Jul 09, 2015, 12:22 ET from Pennsylvania Office of the Governor

HARRISBURG, Pa., July 9, 2015 /PRNewswire-USNewswire/ -- Governor Tom Wolf today vetoed Senate Bill 1. The governor released the following statement:

"I understand the need for pension reform, but this legislation provides no immediate cost savings to taxpayers and does not maximize long-term savings for taxpayers. We need pension reform that works. There are provisions within this legislation, which as part of a comprehensive pension proposal I could support; however, Senate Bill 1 does not address the problems facing our pension system comprehensively and fairly.

"The plan I delivered to the General Assembly would save at least $10 billion, while at the same time ensuring that the commonwealth will make all actuarially required contributions to fund our future pension obligations and reducing the burden placed on the commonwealth and school districts in the short term. Since my budget proposal I have found and shared an added $7 billion in savings, a total of $17 billion in savings to our retirement systems, which I have communicated to the General Assembly. Furthermore, the plan I proposed would reduce the over $700 million in fees paid annually to Wall Street firms to manage our investments, Senate Bill 1 does not address these excessive fees.
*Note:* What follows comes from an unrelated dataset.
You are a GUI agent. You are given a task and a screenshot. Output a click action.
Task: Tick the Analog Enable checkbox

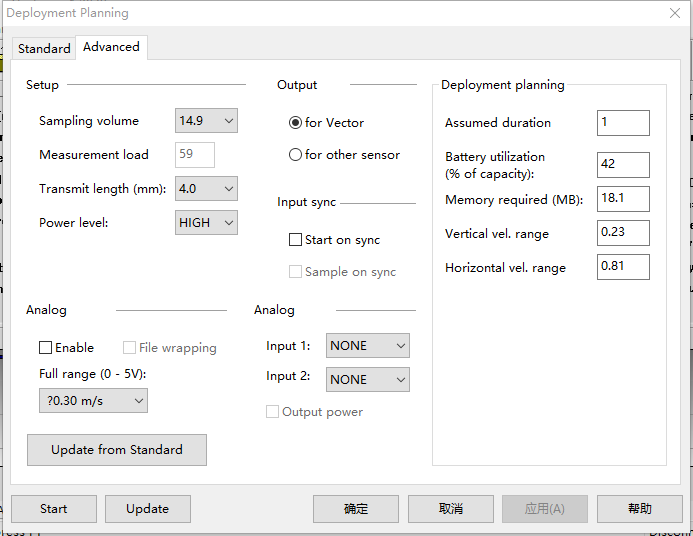click(45, 348)
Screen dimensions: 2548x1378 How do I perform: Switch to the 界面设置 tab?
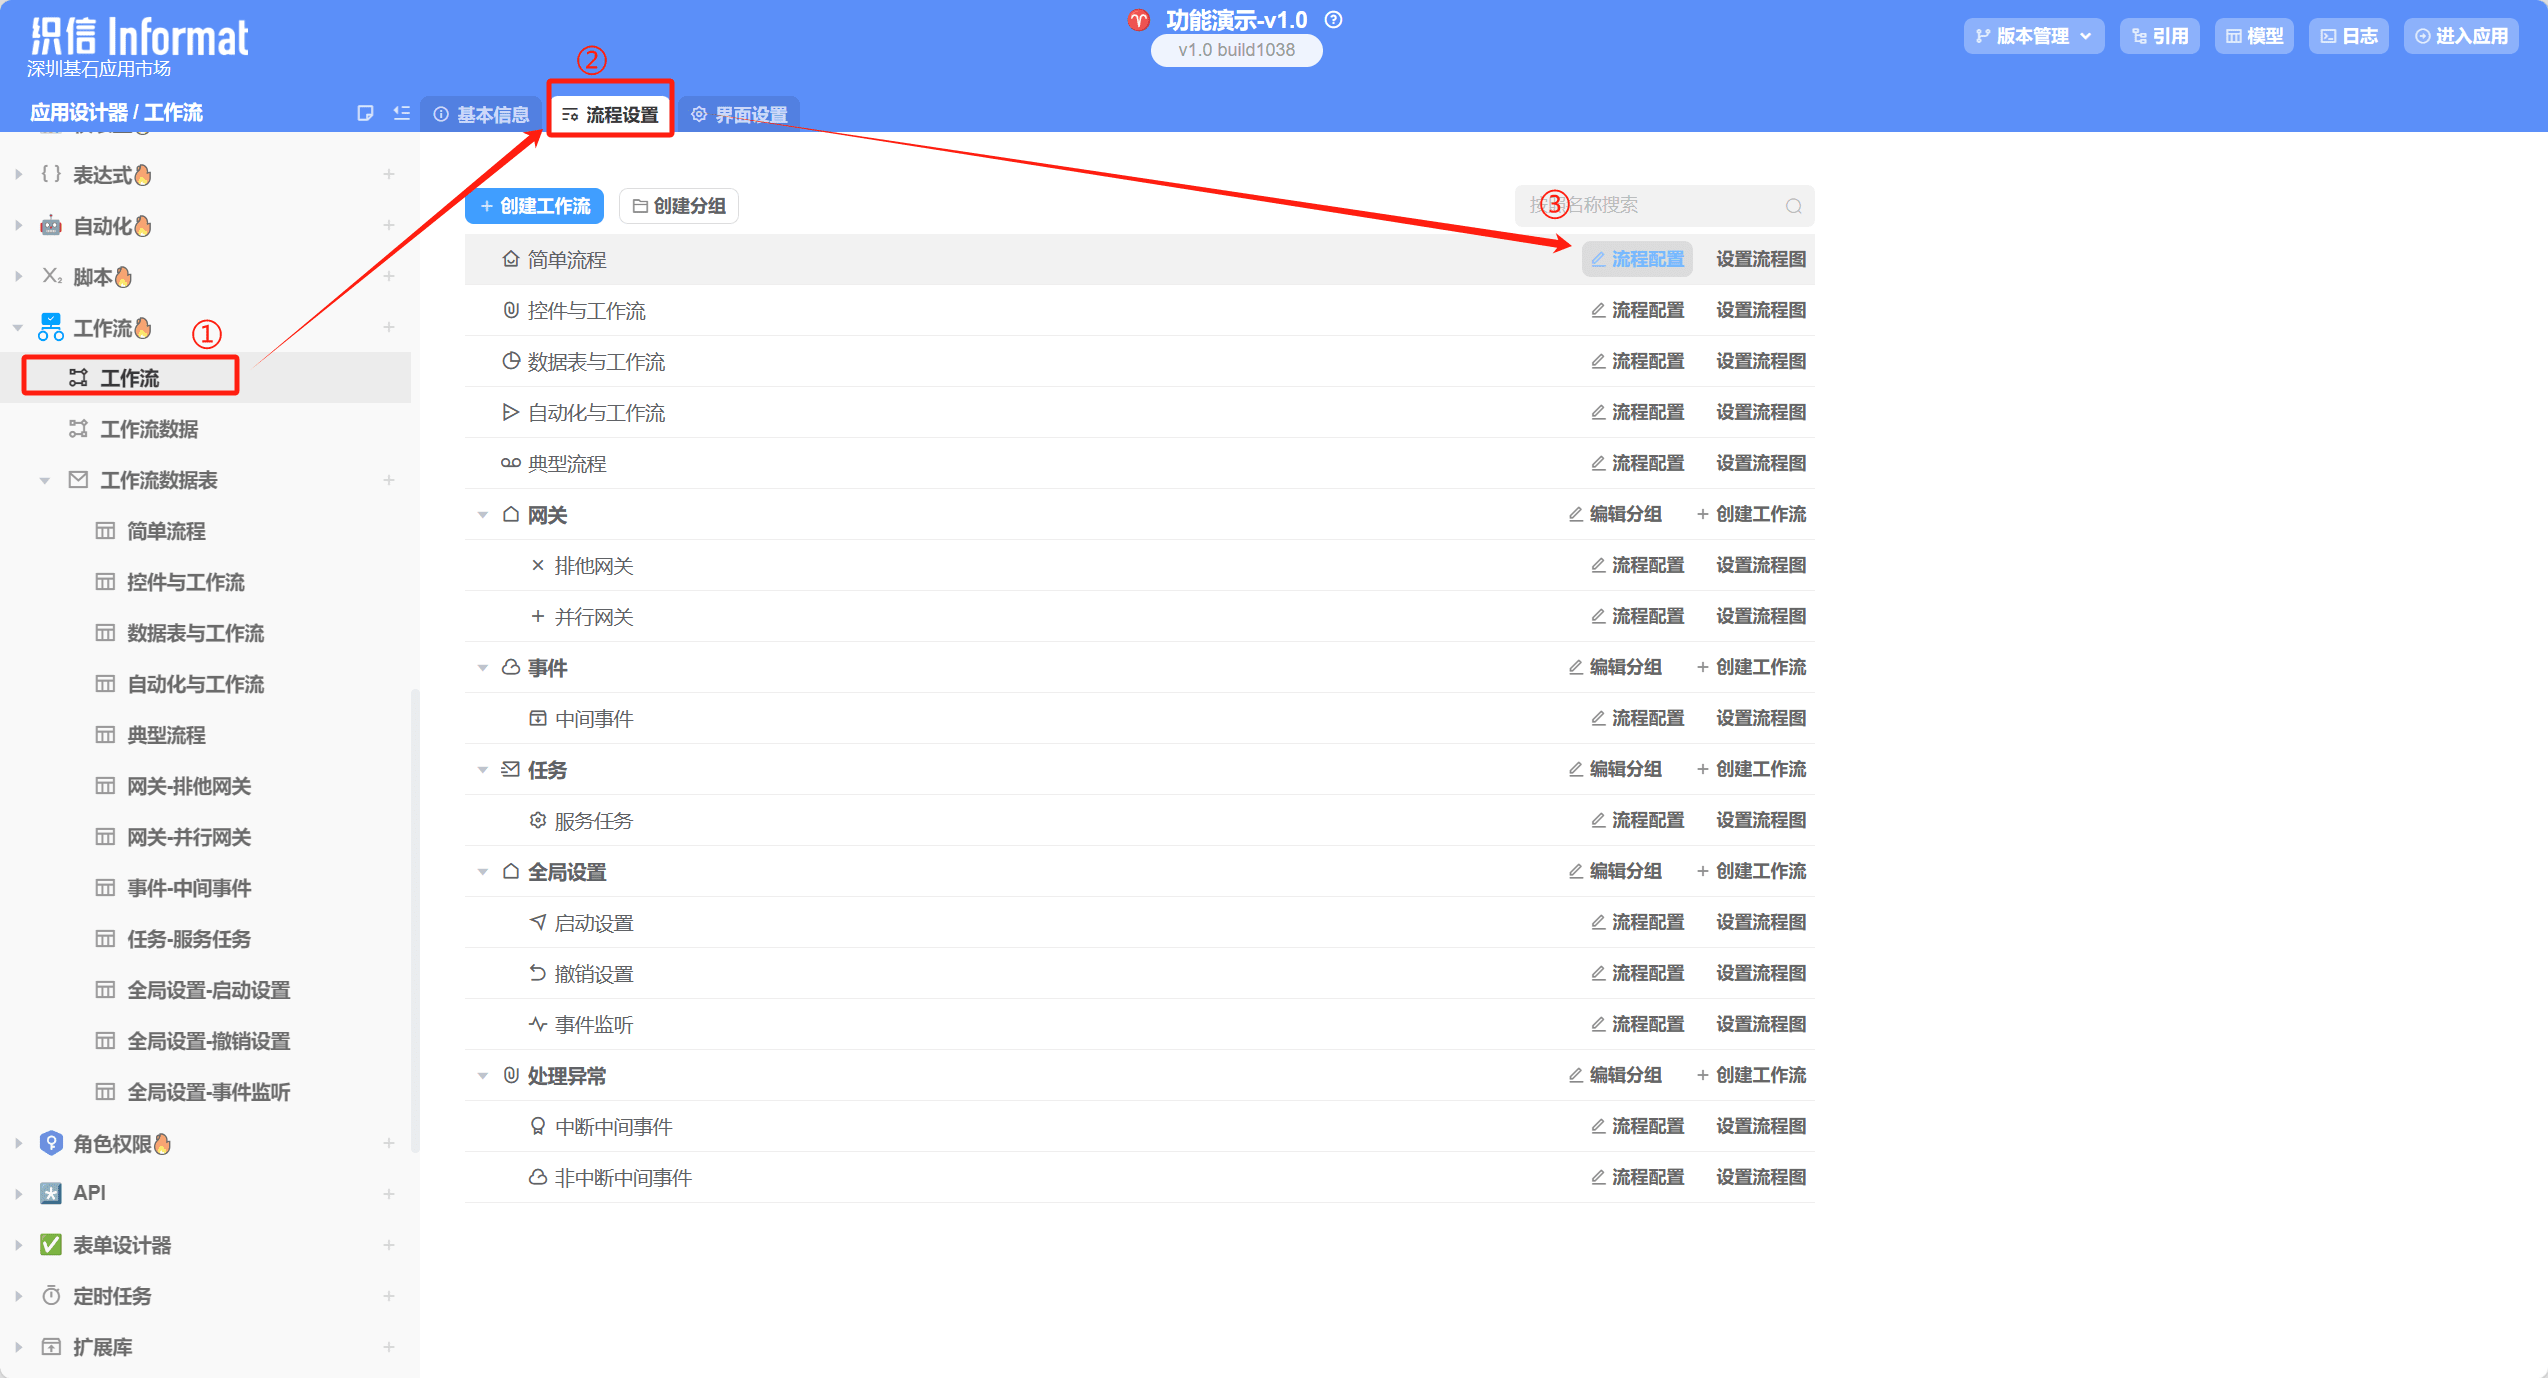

"This legislation was pushed through without negotiation by Republicans along with an unbalanced budget, and this legislation produces no savings to our deficit in the next fiscal year. We need a comprehensive agreement on the issues facing Pennsylvania including education funding, the need for a commonsense severance tax on natural gas, balancing our budget for the long term, and pension reform.

"Furthermore, during my consideration of this legislation, it became clear that this legislation violates federal tax law as it would be considered an impermissible cash or deferred arrangement (CODA). In addition, the bill forces newly-hired employees to pay down the unfunded liability of existing pension plans, caused by years of government failure to make necessary payments, while denying those new employees the full benefit of their contributions. 

"I urge the General Assembly to resume negotiations and work to enact a comprehensive plan that will balance our budget, invest in our schools, make oil and gas companies pay their fair share, and solve Pennsylvania's pension problem."